ERINNERN:AT dankt dem Forum Culturel Autrichien Paris herzlich für die Bereitstellung der Materialien. Roll-Ups der gesamten Ausstellung sind digital ebenfalls verfügbar. Bitte kontaktieren Sie die Netzwerkoordination Daniela Lackner unter: LA@bafep10.at.

Fazit

Bildung über Antisemitismus muss anhaltende Diskriminierungsmuster und gegenwärtige Formen von Hass und gruppenbezogener Menschenfeindlichkeit berücksichtigen. Sie muss jedoch auch historische Fakten und Kontexte über die Shoah und gegenwärtige politische, regionale und globale Zusammenhänge des Nahost-Konflikts veranschaulichen. Lehrkräfte spielen eine zentrale Rolle in der Förderung demokratischen Bewusstseins, um SchülerInnen in die Lage zu versetzen, Antisemitismus und gruppenbezogene Feindseligkeit zu erkennen und ihnen entgegenzutreten.

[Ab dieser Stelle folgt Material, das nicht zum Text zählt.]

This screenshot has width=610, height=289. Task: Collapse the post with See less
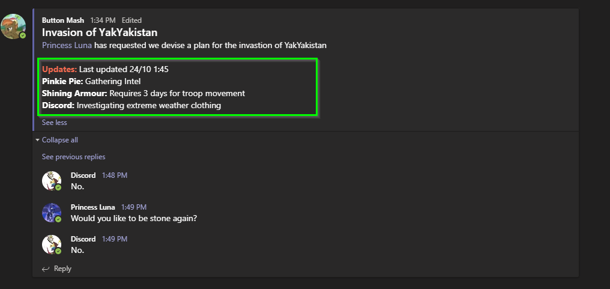pyautogui.click(x=54, y=123)
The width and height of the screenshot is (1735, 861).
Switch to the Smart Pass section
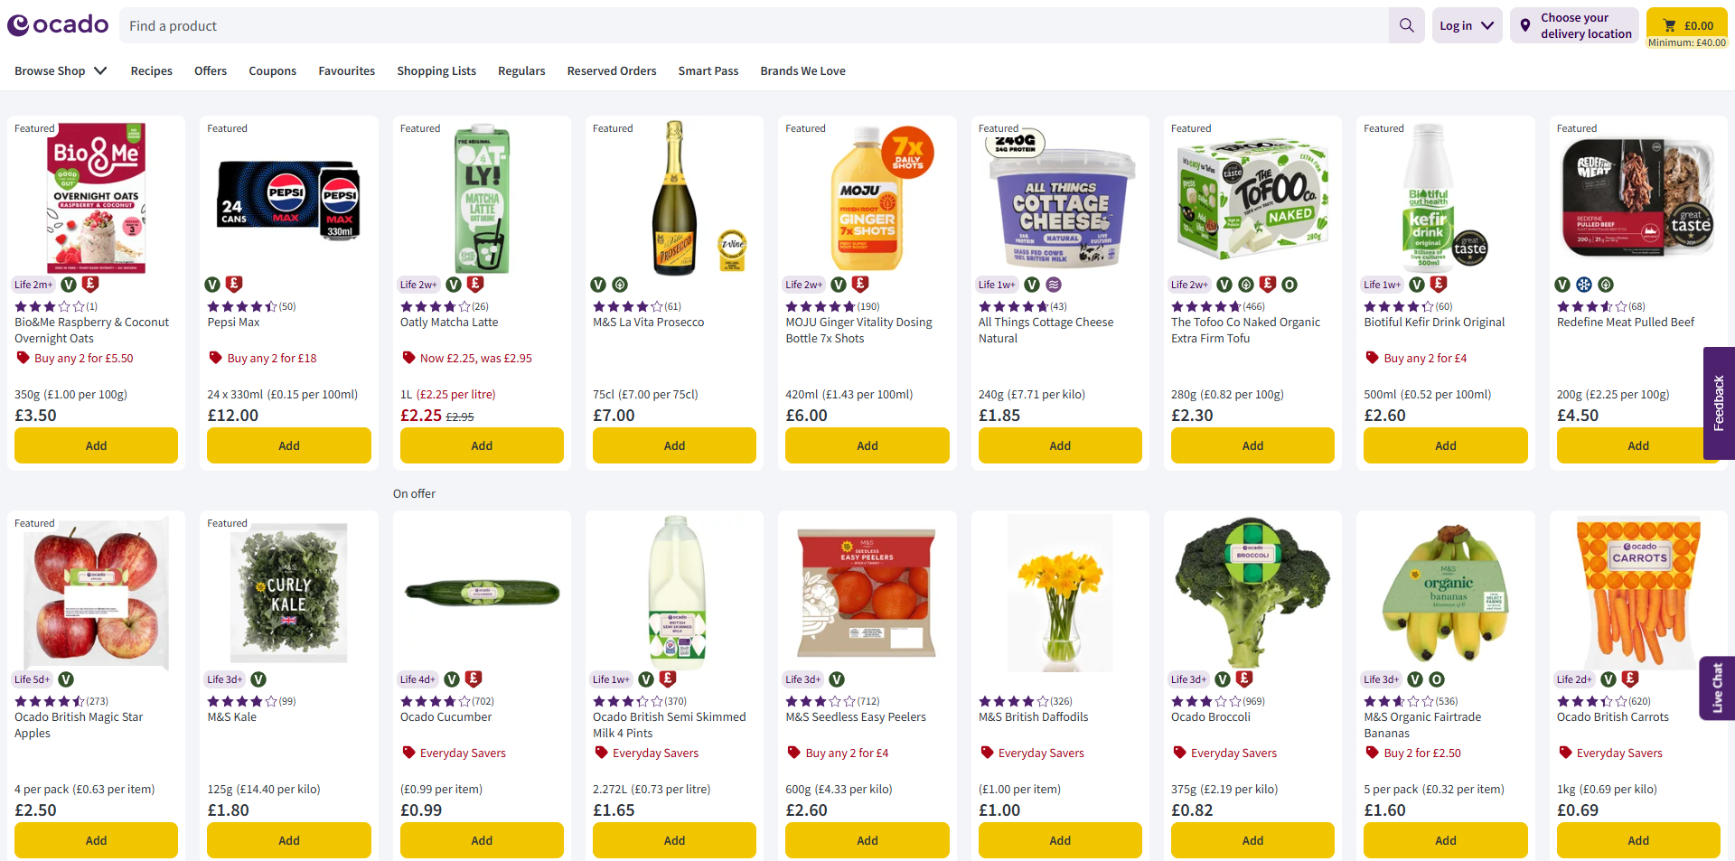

Die UNESCO-Konferenz unterstrich die Bedeutung gemeinsamer europäischer Anstrengungen und forderte PädagogInnen angesichts der wachsenden Herausforderungen für demokratische Werte auf, Verständnis, Widerstandsfähigkeit und Citizenship-Kompetenzen, zu fördern.

Ich erlaube mir diesen Artikel mit einem Zitat des Zeitezeugen Kurt Hillmann zu beenden, den ich 2023 in Berlin treffen durfte: "Weniger reden, mehr tun!" So erschien es mir bei der UNESCO-Konferenz und das ist ein wunderbares Signal an die Zukunft!